Sales of previously owned homes suffered a record drop last month as the boost from a popular tax credit waned, raising doubts the housing market recovery can be sustained without government support.
The National Association of Realtors said on Monday that existing home sales fell 16.7 percent in December to an annual rate of 5.45 million units. It was the sharpest decline on records dating to 1968 and the slowest sales pace since August.
Analysts, who had expected a 5.90 million unit pace, said the slump month underscored the degree to which the housing market recovery was reliant on government aid.
Today's numbers clearly indicate that the rebound in housing demand observed so far has been largely supported by government programs and therefore that the recovery is far from becoming self-sustaining, said Anna Piretti, an economist at BNP Paribas in New York.
U.S. stock indexes briefly dipped on the data, but rebounded as attention shifted to improving prospects for Ben Bernanke to win Senate backing for a second term as Federal Reserve chairman. Rising stocks clipped U.S. government bonds' safe haven appeal, sending debt prices lower.
Housing is recovering from a three-year slump, driven by a tax credit for first-time buyers and low mortgage rates. The tax credit, which had been scheduled to end last November was expanded and extended until June this year.
Prospective home buyers rushed through sales to get the credit before it expired. That created a surge in November sales and a December lull once buyers saw they had an extra 7 months to take advantage of the benefit.
Analysts said the tax credit extension should boost sales in months ahead but saw risks if it were phased out. Data ranging from pending home sales to builders sentiment have raised concerns the housing market, at the core of the worst U.S. downturn since the 1930s, might be slipping back.

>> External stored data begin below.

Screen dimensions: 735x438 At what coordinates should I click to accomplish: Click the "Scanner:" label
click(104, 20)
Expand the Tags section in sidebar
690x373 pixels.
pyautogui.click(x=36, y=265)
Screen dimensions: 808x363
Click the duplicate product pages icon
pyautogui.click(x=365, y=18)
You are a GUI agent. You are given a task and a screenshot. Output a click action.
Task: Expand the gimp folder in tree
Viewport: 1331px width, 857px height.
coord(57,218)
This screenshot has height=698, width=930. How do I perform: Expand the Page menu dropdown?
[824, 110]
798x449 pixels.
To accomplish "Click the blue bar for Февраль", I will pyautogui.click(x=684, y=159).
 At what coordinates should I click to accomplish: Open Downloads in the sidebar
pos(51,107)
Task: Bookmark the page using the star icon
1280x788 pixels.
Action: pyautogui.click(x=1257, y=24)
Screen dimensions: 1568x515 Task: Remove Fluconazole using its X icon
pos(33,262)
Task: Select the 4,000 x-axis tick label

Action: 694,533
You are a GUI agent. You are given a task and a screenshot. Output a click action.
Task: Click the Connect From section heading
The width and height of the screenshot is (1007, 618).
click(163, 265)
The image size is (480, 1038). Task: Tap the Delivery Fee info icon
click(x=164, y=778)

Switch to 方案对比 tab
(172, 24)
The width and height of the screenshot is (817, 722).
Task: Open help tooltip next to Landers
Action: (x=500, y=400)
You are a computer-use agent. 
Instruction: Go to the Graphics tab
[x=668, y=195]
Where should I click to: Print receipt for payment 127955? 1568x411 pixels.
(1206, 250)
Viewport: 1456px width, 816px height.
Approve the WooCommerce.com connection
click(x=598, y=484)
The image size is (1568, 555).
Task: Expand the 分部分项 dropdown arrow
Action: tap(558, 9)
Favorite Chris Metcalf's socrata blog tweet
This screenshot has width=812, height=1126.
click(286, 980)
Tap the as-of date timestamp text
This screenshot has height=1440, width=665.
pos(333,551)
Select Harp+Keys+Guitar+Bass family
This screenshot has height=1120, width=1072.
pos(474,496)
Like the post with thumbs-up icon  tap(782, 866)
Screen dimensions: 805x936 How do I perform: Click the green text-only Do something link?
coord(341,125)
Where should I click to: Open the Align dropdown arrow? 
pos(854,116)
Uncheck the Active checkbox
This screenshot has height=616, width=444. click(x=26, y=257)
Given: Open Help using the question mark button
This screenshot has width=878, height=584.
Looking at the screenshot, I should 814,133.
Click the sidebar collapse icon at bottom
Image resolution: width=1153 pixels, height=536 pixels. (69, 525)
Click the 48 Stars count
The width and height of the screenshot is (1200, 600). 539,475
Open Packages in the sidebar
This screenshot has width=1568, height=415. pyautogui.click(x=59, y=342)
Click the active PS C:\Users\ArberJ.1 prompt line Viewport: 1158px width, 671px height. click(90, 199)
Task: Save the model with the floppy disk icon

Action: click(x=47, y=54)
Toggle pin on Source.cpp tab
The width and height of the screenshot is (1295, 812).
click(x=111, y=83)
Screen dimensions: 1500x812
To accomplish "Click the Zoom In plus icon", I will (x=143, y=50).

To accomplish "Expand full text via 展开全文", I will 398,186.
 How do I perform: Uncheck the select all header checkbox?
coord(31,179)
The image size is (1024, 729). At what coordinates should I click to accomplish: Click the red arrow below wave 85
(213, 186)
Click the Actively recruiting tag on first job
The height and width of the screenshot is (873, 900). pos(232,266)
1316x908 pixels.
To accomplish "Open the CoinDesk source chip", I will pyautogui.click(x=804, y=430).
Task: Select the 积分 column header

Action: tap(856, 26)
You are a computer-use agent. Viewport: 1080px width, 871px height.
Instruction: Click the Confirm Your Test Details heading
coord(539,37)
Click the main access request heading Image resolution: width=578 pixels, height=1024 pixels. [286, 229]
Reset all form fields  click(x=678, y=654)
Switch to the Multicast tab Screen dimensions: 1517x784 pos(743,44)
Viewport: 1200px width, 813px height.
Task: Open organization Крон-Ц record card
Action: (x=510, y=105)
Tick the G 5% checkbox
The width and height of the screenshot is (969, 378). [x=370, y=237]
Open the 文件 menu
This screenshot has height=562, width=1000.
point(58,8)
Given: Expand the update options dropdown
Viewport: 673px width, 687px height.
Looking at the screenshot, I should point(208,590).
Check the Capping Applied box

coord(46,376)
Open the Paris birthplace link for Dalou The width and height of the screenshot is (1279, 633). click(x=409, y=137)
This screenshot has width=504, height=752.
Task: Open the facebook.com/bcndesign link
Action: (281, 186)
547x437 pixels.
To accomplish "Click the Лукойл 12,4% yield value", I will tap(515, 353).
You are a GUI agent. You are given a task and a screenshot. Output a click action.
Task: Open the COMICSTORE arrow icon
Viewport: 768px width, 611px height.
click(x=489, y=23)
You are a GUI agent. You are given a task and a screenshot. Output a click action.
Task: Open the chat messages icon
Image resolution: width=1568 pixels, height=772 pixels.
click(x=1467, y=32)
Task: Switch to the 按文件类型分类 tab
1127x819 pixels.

We're becoming increasingly concerned that the housing recovery will falter once it is removed, said Paul Dales, U.S. economist at Capital Economics in Toronto.
WILL RECOVERY FALTER?
According to NAR, first-time home buyers accounted for 43 percent of the sales in December, down from 51 percent the previous month. Distressed transactions made up 32 percent of the sales.
Sales could improve again in the near-term as a result of the extension of the homebuyer tax credit and what we expect to be a near-term return to job growth, said Abiel Reinhart, an economist at JPMorgan in New York.
By the middle of the year, however, the housing market will run into some more headwinds as the tax credit expires and mortgage rates probably rise.
Mortgage rates have been depressed by the Fed's program to buy mortgage-related securities in the market. The U.S. central bank is scheduled to end the program in March.
Existing home sales for the whole of 2009 rose 4.9 percent, the Realtors group said,. However, prices fell 12.4 percent, which NAR said was probably the largest annual drop since the Great Depression.
Still, there were some encouraging signs. The median home price rose 1.5 percent from December 2008 to $178,300. That was the first year-on-year increase since August 2007 and the largest rise since May 2006.
The inventory of homes available for sale last month fell to 3.29 million units, the lowest since March 2006. At December's sales pace, that represented 7.2 months' worth of supply.
Analysts argue that reducing the supply of homes for sale on the market is critical for the sector's recovery.
Sales fell last month in all four regions of the country.